[Consignes de l'exercice]:
a: Relevez dans le texte sur Juul toutes les saveurs de pods que l'entreprise a retirées du marché américain en novembre 2018.
b: Poursuivez le texte sur Juul à partir de sa dernière phrase, s'il vous plaît.

Déjà dans le collimateur de la Food & Drug Administration (FDA), Juul avait décidé, en novembre 2018, de retirer ses pods aromatisés aux États-Unis. Exit les saveurs mangue, crème brûlée, mélange de fruits et concombre : seuls les pods aux goûts tabac, menthol et menthe demeuraient encore dans les présentoirs des revendeurs américains.
Un rapide retour des volumes de ventes
L’American Cancer Society (ACS), une organisation à but non lucratif luttant depuis 1913 contre le cancer aux États-Unis, s’est penchée sur les chiffres de vente du marché de l’e-cigarette entre janvier 2015 et octobre 2019. Selon son analyse, les adeptes des pods aromatisés se seraient rapidement reportés vers les autres saveurs. À tel point qu’en à peine douze semaines, Juul dépassait déjà ses résultats financiers précédents.
En janvier 2017, les e-liquides et pods aromatisés représentaient 12,9 % du marché de l’e-cigarette aux États-Unis, soit 10,2 millions de dollars par mois. Un mois avant leur retrait par Juul, en octobre 2018, ils atteignaient 33,3 % des ventes, pour 96,5 millions de dollars mensuels. Ils figuraient alors en tête, devançant largement les saveurs tabac, passées, elles, de 39,7 % à 16,6 % au cours de la même période.

[Enregistrements de données]:
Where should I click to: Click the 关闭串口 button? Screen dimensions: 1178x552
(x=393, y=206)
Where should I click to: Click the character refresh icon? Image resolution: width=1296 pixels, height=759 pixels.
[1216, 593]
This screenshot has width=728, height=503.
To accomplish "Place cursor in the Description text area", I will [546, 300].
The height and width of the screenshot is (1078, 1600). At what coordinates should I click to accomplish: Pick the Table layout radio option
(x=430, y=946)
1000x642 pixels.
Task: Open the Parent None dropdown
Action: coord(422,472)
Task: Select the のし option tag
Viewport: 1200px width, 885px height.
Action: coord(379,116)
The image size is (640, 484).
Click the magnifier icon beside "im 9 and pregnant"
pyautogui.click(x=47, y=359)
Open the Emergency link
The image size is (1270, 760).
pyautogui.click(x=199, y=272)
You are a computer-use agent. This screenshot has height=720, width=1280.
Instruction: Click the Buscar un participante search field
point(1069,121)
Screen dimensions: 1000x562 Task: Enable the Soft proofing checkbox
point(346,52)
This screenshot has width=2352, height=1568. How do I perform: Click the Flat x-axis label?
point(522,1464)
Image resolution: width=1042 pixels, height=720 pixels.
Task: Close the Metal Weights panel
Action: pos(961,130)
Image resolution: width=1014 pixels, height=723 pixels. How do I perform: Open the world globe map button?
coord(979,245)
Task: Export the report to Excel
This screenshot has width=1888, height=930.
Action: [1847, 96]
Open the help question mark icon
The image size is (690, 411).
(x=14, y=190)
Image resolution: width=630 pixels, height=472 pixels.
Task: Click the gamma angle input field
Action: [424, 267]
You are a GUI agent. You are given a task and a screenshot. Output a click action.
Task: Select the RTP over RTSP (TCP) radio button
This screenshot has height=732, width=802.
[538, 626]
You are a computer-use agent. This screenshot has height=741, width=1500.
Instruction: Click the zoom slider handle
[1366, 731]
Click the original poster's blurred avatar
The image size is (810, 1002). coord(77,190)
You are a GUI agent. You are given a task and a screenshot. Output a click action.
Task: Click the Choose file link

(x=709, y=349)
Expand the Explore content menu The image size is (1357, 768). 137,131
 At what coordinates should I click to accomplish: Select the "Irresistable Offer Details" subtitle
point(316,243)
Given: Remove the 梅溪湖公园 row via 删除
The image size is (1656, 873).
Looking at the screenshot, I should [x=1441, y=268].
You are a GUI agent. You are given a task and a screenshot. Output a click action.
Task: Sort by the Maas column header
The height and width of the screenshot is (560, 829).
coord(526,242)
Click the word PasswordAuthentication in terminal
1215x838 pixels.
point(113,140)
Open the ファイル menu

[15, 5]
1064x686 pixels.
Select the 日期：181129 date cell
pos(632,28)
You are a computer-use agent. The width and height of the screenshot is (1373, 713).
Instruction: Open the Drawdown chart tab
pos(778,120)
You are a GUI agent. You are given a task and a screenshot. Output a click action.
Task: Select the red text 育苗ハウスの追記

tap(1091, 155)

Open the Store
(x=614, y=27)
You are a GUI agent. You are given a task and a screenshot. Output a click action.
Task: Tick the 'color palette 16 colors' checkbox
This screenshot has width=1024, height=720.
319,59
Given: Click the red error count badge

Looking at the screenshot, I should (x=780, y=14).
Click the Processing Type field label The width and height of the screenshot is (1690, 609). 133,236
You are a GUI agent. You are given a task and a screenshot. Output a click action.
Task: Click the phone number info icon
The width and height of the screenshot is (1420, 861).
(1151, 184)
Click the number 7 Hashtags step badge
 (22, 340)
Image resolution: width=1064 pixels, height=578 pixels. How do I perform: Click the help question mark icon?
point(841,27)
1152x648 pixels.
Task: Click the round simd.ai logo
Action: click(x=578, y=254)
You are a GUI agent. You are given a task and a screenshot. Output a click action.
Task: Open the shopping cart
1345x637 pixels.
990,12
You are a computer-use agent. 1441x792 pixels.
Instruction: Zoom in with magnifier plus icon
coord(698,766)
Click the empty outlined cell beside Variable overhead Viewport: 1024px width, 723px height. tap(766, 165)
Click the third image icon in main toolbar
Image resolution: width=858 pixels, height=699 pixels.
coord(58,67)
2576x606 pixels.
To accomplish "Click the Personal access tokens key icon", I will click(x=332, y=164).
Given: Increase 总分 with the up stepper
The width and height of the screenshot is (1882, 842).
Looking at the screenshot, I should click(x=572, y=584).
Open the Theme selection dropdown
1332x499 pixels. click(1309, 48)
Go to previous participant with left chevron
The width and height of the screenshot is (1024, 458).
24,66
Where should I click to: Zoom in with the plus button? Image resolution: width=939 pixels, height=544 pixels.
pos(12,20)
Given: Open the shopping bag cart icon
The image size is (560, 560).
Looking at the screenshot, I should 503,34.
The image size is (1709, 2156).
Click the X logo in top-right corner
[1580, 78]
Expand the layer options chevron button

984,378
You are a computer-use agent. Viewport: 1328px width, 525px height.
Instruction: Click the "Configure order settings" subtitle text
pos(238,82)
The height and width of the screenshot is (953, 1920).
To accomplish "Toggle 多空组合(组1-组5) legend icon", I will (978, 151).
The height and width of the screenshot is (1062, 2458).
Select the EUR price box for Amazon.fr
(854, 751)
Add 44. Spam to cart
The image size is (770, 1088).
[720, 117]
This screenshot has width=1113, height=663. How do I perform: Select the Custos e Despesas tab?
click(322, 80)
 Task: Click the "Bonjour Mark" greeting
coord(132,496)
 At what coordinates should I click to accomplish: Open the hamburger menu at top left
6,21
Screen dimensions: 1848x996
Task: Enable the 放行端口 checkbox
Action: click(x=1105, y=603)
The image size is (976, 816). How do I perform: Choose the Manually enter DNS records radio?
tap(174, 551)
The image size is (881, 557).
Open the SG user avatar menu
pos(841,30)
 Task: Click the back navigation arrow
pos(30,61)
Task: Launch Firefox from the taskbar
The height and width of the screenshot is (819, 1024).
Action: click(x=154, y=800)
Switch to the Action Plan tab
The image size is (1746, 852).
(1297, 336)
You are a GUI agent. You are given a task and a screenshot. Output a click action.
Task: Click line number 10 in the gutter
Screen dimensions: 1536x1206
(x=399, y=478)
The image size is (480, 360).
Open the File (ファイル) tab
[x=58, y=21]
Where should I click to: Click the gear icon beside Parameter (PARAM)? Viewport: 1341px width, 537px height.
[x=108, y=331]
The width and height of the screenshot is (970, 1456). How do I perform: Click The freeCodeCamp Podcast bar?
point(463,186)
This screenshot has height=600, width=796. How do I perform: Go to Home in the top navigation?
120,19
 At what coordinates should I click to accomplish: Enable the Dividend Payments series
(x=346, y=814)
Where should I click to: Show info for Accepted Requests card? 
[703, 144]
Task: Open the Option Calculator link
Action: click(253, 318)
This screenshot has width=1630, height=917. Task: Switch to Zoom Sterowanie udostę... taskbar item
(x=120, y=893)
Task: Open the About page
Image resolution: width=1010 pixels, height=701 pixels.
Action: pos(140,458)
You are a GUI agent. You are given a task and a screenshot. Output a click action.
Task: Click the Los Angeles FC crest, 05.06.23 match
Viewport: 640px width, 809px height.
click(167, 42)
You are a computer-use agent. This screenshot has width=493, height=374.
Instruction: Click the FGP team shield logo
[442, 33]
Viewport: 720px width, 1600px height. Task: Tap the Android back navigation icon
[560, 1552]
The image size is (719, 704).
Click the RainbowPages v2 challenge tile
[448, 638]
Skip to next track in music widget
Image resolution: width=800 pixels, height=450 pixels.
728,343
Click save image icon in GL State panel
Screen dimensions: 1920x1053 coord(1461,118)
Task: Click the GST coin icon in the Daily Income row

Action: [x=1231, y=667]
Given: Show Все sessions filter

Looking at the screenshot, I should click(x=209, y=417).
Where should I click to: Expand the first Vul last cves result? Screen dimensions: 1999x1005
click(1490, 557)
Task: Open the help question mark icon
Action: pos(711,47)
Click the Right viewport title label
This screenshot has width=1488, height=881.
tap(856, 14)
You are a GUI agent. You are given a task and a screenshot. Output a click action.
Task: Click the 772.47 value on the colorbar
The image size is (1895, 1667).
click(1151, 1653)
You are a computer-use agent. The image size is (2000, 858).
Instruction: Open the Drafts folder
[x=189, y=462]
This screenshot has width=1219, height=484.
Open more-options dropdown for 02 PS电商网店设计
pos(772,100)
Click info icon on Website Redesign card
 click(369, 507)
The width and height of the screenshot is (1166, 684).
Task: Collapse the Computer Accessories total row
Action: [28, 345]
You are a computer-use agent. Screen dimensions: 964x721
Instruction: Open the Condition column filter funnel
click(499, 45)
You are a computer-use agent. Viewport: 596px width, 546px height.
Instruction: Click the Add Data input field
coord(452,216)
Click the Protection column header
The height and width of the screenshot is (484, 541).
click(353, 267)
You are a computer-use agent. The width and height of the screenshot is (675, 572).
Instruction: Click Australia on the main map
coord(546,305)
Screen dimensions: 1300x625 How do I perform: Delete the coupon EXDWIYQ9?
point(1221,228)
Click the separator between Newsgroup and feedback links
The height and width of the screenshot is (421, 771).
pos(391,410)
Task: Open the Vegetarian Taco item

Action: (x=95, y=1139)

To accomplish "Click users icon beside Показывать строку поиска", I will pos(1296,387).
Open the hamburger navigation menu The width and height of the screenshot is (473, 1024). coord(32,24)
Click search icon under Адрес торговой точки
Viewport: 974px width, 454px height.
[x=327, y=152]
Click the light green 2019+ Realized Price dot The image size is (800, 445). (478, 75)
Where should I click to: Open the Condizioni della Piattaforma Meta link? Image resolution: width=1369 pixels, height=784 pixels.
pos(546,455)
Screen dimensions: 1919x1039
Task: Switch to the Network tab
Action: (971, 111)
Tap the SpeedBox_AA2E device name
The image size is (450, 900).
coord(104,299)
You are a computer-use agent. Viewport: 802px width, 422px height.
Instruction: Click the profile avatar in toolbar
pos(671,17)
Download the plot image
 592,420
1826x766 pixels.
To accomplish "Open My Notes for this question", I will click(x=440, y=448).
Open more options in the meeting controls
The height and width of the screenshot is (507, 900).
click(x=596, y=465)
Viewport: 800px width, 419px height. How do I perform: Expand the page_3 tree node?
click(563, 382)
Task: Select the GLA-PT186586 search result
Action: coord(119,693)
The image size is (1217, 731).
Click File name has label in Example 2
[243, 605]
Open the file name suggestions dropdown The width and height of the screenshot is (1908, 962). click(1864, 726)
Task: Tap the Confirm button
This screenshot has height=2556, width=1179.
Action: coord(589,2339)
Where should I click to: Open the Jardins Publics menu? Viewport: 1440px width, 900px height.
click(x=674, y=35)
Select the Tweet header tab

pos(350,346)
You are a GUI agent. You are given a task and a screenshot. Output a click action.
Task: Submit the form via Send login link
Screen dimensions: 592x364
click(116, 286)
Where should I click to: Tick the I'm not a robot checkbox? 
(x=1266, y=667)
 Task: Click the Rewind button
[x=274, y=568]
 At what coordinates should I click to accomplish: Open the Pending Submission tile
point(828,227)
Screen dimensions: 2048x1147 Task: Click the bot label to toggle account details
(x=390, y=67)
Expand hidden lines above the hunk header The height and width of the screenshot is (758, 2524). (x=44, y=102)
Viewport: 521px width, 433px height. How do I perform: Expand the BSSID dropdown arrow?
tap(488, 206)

[Corrigé de l'exercice]:
a: mangue, crème brûlée, mélange de fruits, concombre

b:
Après le retrait des pods aromatisés par Juul, le marché de ce type d’e-liquides a baissé à 9,1 % en avril 2019 (30,5 millions de dollars), essentiellement entretenu par son concurrent NJoy. À l’inverse, la part de marché des e-liquides menthol/menthe est passée de 33 % à 62,5 % (de 95,6 à 209,6 millions de dollars mensuels), et celle des arômes tabac de 16,6 % à 22,3 % (de 48 à 74,8 millions de dollars mensuels).
La consommation des jeunes n’aurait pas diminué
Si Juul avait pris une telle décision parce qu’on l’accusait de rendre les mineurs accros à la nicotine et de créer un « effet passerelle » vers la cigarette, ce report démontrerait un impact très limité pour la santé publique, selon l’ACS.
« Il y a deux leçons à tirer de cette étude, indique Alex Liber, rapporteur auprès de l’American Cancer Society. Premièrement, les tentatives des entreprises de s’imposer elles-mêmes leurs propres restrictions sont peu susceptibles d’améliorer la santé publique. Le retrait par Juul des produits aromatisés a rapidement été compensé par l’augmentation des ventes des e-liquides concurrents mais aussi par les ventes accrues des autres arômes, en particulier menthe/menthol, de Juul. Il est très peu probable que la consommation globale des jeunes ait diminué, étant donné l’impact de courte durée sur les tendances de vente des pods de Juul. »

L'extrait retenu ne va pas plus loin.